Input data below:

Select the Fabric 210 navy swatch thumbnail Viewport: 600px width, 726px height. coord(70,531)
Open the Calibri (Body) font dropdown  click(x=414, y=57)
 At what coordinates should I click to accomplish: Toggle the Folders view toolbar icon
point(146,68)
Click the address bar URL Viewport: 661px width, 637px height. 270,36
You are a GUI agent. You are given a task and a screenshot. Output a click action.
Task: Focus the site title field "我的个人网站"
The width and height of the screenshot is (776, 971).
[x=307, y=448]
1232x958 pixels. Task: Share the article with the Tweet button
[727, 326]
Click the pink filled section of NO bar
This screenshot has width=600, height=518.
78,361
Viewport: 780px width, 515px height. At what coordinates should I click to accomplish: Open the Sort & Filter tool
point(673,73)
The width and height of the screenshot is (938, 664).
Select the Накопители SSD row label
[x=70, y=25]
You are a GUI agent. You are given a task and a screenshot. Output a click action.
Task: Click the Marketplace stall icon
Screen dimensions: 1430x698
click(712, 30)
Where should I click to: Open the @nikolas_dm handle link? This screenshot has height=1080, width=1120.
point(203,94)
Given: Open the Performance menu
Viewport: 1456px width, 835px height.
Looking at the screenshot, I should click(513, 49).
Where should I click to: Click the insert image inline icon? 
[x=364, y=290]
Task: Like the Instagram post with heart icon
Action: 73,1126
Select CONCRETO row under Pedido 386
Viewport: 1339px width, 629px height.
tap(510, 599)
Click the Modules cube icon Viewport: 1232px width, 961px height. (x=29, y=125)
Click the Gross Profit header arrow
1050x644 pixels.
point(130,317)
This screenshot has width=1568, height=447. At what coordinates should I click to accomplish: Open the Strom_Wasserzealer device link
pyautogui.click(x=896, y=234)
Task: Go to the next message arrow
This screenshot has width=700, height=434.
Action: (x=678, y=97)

End of Input data.

* What you are asked to do: Beginning at the first line above, repeat exactly until the line containing "Click the address", which is included.

* Solution to this exercise:
Select the Fabric 210 navy swatch thumbnail Viewport: 600px width, 726px height. coord(70,531)
Open the Calibri (Body) font dropdown  click(x=414, y=57)
 At what coordinates should I click to accomplish: Toggle the Folders view toolbar icon
point(146,68)
Click the address bar URL Viewport: 661px width, 637px height. 270,36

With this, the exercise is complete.